WHAT THE TASK REQUIRES:
Exact copy, no pictures: set down the lines from the one holding "640x480 pixels. How" through the final line of the records below.

(Stored data)
○ ○ ○
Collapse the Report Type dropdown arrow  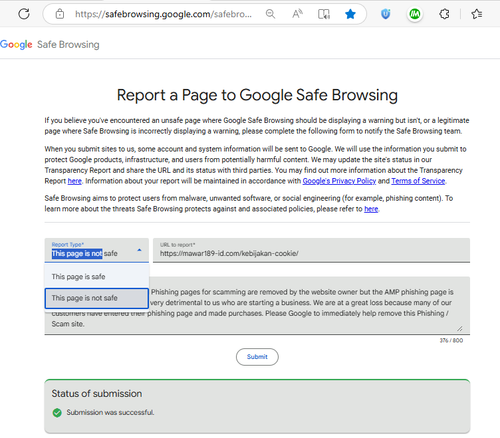tap(139, 250)
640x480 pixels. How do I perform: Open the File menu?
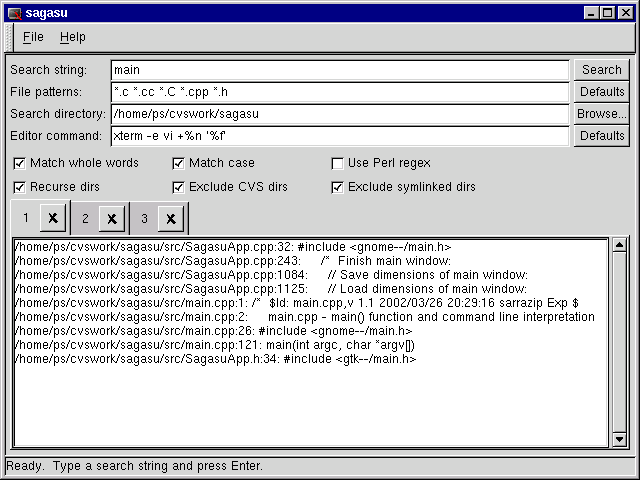click(x=33, y=37)
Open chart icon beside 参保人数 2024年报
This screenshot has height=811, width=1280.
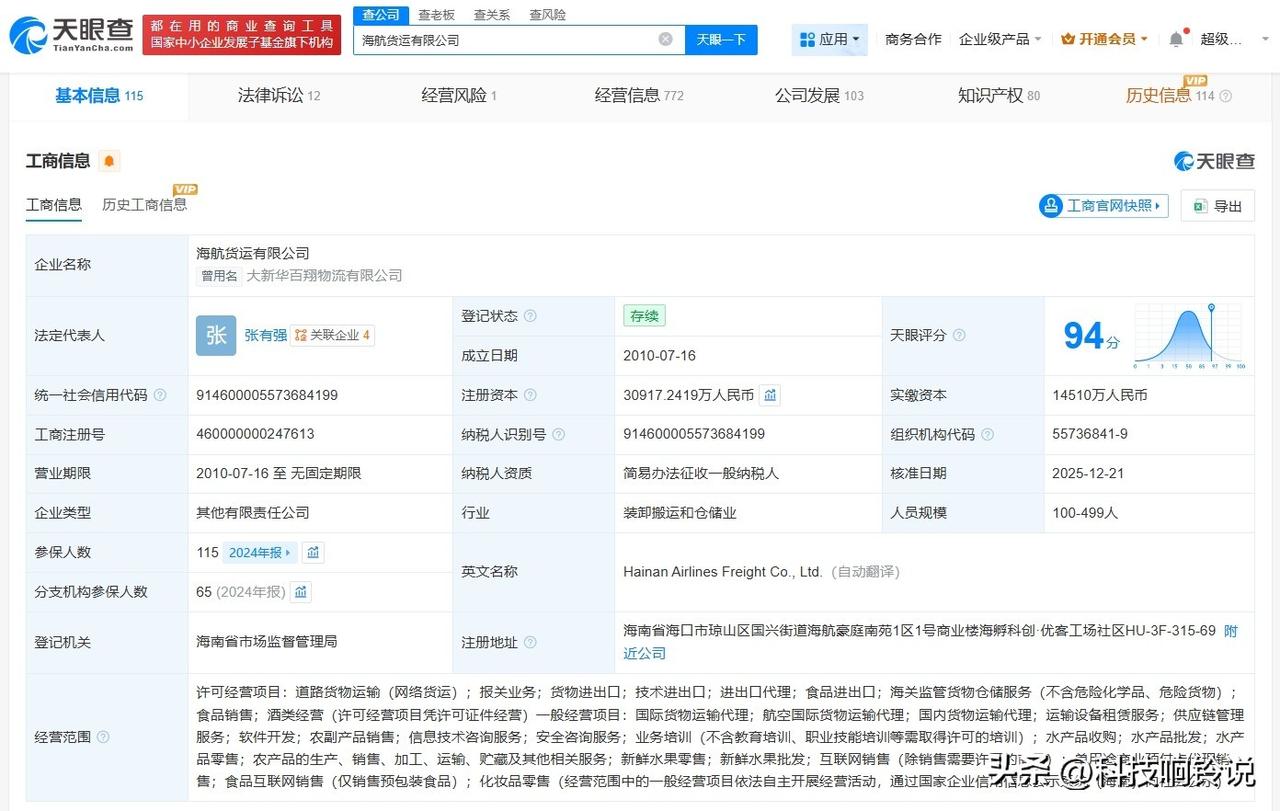313,552
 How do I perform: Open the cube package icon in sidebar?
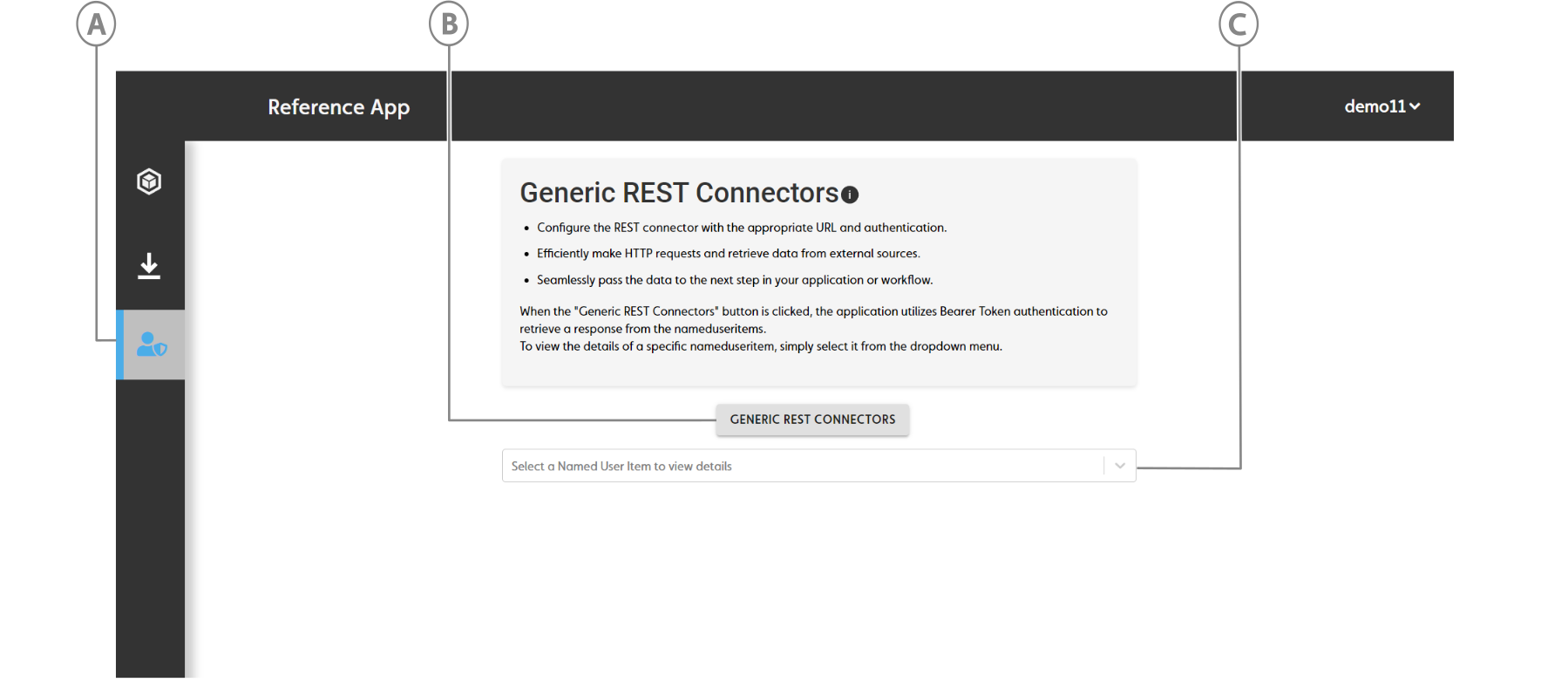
○ ○ ○
SOLVED PROBLEM:
640x480 pixels. How do I perform: Open the File menu?
click(x=33, y=37)
Open chart icon beside 参保人数 2024年报
This screenshot has height=811, width=1280.
313,552
 How do I perform: Open the cube package icon in sidebar?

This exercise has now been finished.